Death Month
Running is postponed until I’m finished with the two presentations and paper I have due this upcoming Monday. It’s actually making me angry at this point that I’ve had to go on this long of a hiatus, but I really have no choice. I don’t even know how I’m going to finish what I have to get done in time, so there’s just…no time at all to do anything else, whatsoever.

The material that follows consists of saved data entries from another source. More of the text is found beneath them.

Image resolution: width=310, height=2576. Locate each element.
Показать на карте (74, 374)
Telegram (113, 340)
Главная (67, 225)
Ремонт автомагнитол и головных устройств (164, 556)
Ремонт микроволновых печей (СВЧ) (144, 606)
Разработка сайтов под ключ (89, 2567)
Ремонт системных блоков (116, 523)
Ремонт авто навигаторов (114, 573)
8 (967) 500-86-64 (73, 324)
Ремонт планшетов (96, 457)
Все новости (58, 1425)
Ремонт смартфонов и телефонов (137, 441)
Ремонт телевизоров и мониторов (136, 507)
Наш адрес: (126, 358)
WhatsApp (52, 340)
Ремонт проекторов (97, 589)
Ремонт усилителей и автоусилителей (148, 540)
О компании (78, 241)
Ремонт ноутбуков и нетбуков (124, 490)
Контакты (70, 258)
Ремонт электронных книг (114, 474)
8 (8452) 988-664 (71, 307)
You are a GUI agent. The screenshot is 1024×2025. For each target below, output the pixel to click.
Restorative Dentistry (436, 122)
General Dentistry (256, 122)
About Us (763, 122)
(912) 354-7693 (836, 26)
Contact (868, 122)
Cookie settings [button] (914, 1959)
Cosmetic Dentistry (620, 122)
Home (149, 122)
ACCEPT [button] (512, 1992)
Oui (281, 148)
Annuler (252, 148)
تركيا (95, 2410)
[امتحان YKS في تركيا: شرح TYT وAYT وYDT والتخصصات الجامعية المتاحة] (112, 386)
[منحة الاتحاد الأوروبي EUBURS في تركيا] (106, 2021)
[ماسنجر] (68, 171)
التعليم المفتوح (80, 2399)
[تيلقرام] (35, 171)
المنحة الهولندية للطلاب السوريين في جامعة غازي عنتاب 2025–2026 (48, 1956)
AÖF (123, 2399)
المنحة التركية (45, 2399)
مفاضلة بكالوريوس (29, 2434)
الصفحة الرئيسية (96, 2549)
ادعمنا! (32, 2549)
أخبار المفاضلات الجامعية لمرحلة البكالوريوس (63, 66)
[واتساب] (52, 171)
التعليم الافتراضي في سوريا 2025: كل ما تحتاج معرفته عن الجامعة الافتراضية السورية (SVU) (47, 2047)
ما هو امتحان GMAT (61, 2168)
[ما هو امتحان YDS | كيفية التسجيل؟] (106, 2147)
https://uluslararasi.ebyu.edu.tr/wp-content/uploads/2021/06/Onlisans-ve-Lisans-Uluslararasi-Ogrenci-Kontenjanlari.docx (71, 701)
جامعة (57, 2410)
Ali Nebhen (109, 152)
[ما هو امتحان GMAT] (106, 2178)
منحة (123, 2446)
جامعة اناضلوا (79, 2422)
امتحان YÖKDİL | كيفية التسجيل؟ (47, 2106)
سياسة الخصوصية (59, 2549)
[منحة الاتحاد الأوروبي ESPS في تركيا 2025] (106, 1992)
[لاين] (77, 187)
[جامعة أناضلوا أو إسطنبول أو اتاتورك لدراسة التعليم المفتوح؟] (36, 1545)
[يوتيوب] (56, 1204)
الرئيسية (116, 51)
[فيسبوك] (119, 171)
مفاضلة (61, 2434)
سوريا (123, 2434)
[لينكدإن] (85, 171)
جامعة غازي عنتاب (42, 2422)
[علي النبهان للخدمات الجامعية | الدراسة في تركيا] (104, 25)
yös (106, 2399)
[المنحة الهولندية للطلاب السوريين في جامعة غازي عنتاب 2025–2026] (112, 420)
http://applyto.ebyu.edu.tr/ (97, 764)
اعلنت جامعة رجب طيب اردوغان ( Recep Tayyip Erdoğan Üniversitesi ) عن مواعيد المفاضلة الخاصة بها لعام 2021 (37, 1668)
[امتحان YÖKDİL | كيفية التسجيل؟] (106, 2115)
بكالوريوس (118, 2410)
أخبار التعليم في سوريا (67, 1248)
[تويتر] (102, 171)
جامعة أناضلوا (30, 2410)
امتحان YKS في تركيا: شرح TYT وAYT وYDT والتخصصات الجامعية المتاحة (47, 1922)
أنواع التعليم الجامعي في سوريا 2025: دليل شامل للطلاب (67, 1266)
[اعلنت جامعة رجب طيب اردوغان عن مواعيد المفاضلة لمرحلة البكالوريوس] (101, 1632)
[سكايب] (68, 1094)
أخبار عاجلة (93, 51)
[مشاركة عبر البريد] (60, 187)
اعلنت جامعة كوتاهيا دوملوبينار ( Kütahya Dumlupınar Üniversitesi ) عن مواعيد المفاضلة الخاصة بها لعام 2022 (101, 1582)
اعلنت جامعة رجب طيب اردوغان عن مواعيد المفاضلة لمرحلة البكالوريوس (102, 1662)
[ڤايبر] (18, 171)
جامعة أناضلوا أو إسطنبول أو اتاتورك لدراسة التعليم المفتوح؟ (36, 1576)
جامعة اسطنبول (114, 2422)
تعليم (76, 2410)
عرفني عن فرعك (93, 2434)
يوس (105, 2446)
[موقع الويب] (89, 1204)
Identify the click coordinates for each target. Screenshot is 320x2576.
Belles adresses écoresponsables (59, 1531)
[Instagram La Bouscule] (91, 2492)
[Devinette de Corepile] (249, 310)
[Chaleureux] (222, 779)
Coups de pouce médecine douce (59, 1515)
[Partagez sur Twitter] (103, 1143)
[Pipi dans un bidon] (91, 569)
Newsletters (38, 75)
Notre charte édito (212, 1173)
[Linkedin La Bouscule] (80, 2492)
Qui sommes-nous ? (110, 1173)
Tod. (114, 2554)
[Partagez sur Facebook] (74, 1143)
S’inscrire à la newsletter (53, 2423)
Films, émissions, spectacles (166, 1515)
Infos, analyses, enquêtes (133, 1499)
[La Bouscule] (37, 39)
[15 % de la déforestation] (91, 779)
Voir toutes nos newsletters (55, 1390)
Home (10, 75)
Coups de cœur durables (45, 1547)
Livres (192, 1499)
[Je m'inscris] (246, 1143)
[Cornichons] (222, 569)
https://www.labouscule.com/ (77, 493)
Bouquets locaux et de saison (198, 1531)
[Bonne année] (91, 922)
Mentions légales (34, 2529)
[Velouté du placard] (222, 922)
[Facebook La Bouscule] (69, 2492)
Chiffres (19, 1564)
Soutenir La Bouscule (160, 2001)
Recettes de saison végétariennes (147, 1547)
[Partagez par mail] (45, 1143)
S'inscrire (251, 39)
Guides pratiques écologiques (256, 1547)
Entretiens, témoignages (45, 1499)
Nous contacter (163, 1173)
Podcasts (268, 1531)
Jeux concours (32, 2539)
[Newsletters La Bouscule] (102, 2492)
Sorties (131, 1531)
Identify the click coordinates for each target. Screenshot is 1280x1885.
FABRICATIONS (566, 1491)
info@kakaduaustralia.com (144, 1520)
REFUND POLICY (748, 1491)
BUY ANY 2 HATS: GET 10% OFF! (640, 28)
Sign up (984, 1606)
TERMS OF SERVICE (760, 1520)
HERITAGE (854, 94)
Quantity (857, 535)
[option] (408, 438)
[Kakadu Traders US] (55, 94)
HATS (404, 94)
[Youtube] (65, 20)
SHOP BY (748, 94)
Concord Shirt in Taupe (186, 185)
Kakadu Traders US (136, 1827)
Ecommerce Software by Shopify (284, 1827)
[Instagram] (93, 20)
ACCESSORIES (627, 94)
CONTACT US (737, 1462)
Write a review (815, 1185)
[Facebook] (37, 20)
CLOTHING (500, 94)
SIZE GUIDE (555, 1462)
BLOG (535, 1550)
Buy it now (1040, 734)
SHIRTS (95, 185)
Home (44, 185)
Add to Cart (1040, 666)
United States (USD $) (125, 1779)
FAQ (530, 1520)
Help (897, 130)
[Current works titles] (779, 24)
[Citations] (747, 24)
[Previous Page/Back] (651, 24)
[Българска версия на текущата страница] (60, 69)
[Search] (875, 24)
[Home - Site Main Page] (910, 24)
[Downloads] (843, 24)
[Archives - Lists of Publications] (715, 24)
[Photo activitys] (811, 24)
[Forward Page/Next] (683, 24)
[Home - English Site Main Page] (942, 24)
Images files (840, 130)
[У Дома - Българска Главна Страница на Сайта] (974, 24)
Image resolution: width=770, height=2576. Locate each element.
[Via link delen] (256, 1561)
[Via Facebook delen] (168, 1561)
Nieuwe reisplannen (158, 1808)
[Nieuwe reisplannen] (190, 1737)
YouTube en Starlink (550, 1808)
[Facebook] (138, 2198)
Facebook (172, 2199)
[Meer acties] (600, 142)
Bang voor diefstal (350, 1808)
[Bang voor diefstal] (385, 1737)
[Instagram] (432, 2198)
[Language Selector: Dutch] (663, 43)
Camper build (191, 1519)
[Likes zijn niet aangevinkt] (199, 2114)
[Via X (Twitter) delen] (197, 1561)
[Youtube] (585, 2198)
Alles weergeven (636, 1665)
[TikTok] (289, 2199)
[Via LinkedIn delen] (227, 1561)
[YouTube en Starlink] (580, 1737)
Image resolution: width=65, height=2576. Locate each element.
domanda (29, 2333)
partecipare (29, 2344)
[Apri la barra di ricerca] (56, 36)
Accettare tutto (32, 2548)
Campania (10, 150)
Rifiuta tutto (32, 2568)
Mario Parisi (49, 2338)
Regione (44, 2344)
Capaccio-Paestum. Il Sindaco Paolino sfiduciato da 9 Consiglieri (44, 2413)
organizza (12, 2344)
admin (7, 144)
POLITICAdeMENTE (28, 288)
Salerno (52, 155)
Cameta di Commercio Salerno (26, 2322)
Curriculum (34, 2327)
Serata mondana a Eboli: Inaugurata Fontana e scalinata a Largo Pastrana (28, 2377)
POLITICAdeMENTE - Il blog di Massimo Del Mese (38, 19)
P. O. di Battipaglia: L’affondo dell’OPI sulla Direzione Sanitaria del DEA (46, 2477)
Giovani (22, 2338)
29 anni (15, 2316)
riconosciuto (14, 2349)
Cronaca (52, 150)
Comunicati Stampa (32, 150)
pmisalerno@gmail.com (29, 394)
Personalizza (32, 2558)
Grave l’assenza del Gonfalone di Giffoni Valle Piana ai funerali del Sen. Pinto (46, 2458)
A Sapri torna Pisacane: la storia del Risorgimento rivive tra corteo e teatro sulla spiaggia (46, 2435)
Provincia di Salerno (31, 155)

One of those two presentations is my research proposal. Basically, it’s the equivalent of a thesis. Since time is so limited, I’ll just be doing a literature review, but it’s a complex topic, so I have to do a lot of reading/studying of background information and recent research studies (the abstracts, at the very least) in order to (hopefully) even understand what the hell I’m talking about. I have to get the presentation to the professor by Friday so that there’ll be some kind of chance she’ll review it and tell me what to fix before Monday. The problem is, she doesn’t reply to emails. Just ignores them 99% of the time. And, I have no classes with her the rest of the week, so I don’t know how I’m going to track her down if she doesn’t respond. This is the same professor who didn’t get our graded assignments/final grade back to us from last semester’s class until a third of the way through this semester. And, she’s doing the same zero-feedback thing in the classes she’s teaching this semester, as well. Which is why I’m at this point with my research project, not knowing if it’s even acceptable or what I should even be doing. And, she’s assigned herself as my advisor, too, so it’ll be a bundle of joy trying to set up meetings with her over the summer.
I’m scared. I’m approaching terrified, but I’m trying not to go there. The proposal is the only grade in the entire class, though it’s sort of broken up into the oral presentation and written proposal. The thing is, if your proposal is turned down, you fail. Because you don’t get your grade/decision on it until the beginning of next semester. That’s why I’m thoroughly hoping that I could still redeem myself with my written proposal if I bomb the presentation since the written is due later. Also, the presentation itself is something I don’t even want to think about. We’re expected to have very limited text on the actual powerpoint and talk about it in more depth by just speaking to the class, and it’s like, fuck that. It’s just not happening. I’ll abide by the powerpoint protocol, but I’ll bring up notes with me in order to actually explain things if I have to, because there isn’t a chance in hell I’ll be able to improv that crap and not completely humiliate myself when I go completely blank. Maybe if I had another several weeks to practice/memorize what I’m going to say, but, that’s not the case.
And, who knows when I’ll have time to do the other presentation. I haven’t even looked at it, yet, and probably won’t until Saturday.
Then, I’ll just have 3 papers to write, and another presentation to do the following week since I missed it originally due to being very ill. And several other quizzes. And various other labs/assignments. And part of a class-wide business plan that apparently has to be nearly book-long that’s due at the end of the semester. And 10+ finals. And an interview for rotations. This is all by April 30th. Still Saturday classes and work on Sundays, too. Funtimes.
Next semester is going to be a vacation compared to this.
And, now I’ve finished ranting.
Argh, that sounds awful. I’m sorry. But… at least it’s only one month of hell and it’ll be much calmer by May, right? The professor who doesn’t respond to emails… is phoning her an option?